Forums

fcntl() / flock() functionality

Since I'm not particularly familiar with the filesystem functionality underlying the hosting on PA, can I safely assume that Python's fcntl.lockf() function will work correctly? I'm particularly interested in instances of the web hosting process, but it would also be interesting to know whether it would also guard against invocations from the consoles.

I'm pretty confident that the locking works over NFS, but I wasn't sure whether the filesystem on PA used NFS or was backed by something like Amazon EBS (about which I know precious little!).

We're using both! EBS-backed storage mounted across NFS... so I'm afraid that you can't be quite sure of anything! I'm reminded of a Ted Dziuba article I read once... traces of it here

What are you trying to achieve?

Here's the fellow!

So, calls to fsync may be unreliable... I'd have thought calls to locking functions may be better though?

Really it was a question that got thrown up while I was working through possible ideas for a project. I'll explain how I got there for interest, but please don't consider this as a request to do anything, I'm just exploring possibilities.

I'm thinking about writing an online home budgeting tool, initially entirely for personal use but toying with the idea of making available if it proves useful (you never know!). On that basis, some of the data could be quite sensitive - especially if the system gets extended to store real transaction data. As a result, I'd like to make sure that data stored in non-volatile storage is at least somewhat protected, ideally using AES with the user's own password as a passphrase (so the administrator of the tool doesn't even have access).

One option would be to use per-column encryption, and I'm aware that MySQL has some limited functions to help with this. This is pretty CPU-intensive (though that can be mitigated with sensible in-memory caching), and also potentially reveals some information (e.g. number of transactions).

Another option would be wholesale database encryption which incurs a one-off CPU hit after which data processing in memory is quite cheap. I spotted the SQLCipher project, but it looks like it's quite a lot of hassle getting a version of the standard Python sqlite3 module compiled with support for this.

So then I was considering a somewhat knock-together solution involving an object-based store serialised out with cPickle and then encrypted to disk with PyCrypto. For this to work sensibly with a web service, however, some sort of locking would be required. Failing locking, I'm sure there would a feasible fallback option if we could rely on the atomicity of a rename operation - however, I'm not sure about even that.

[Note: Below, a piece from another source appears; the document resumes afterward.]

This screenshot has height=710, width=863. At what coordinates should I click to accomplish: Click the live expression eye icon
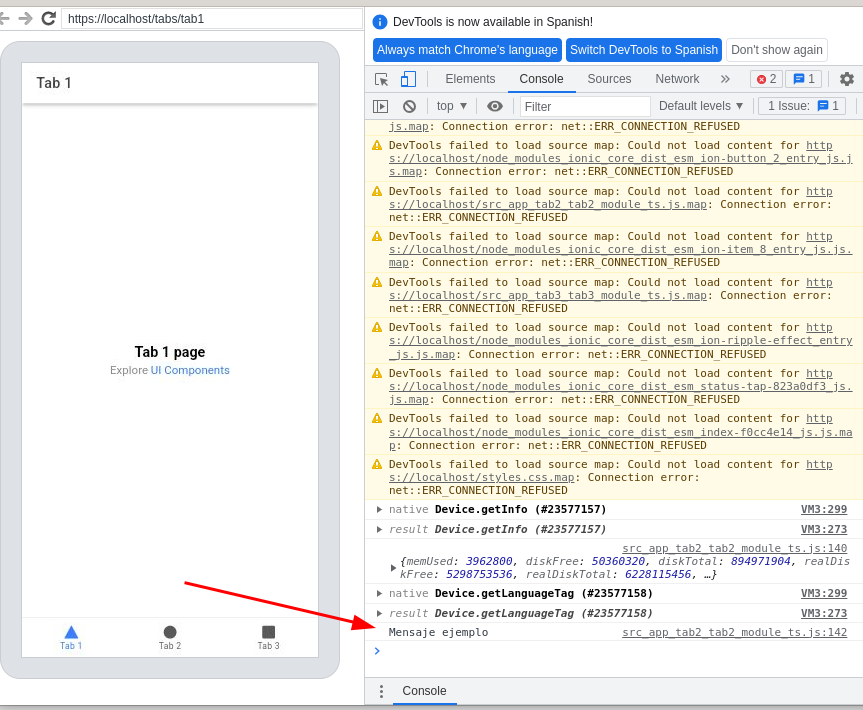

That's where my question came in - if we can't make too many assumptions about the backend then maybe I should stop trying to be too clever (probably the most common failing of software engineers?) and just use MySQL with per-column AES encryption for the sensitive data for now. I'd just have to be a little careful with the schema, as obviously reading hundreds of rows and using AES on each would suck up quite a bit of CPU and I wouldn't want to load the service down with that... But I'm sure there are sensible ways of grouping data such that it can be held in a small number of binary blobs.

I guess actually the cPickle solution could even be used but using MySQL as a back-end instead of the filesystem. Hm. I feel a little unclean for even suggesting it... (^_^)

Anyway, hopefully that gives you some background - but mostly I was curious about what we can and can't assume about the filesystem, and I think "very little" is a perfectly reasonable answer!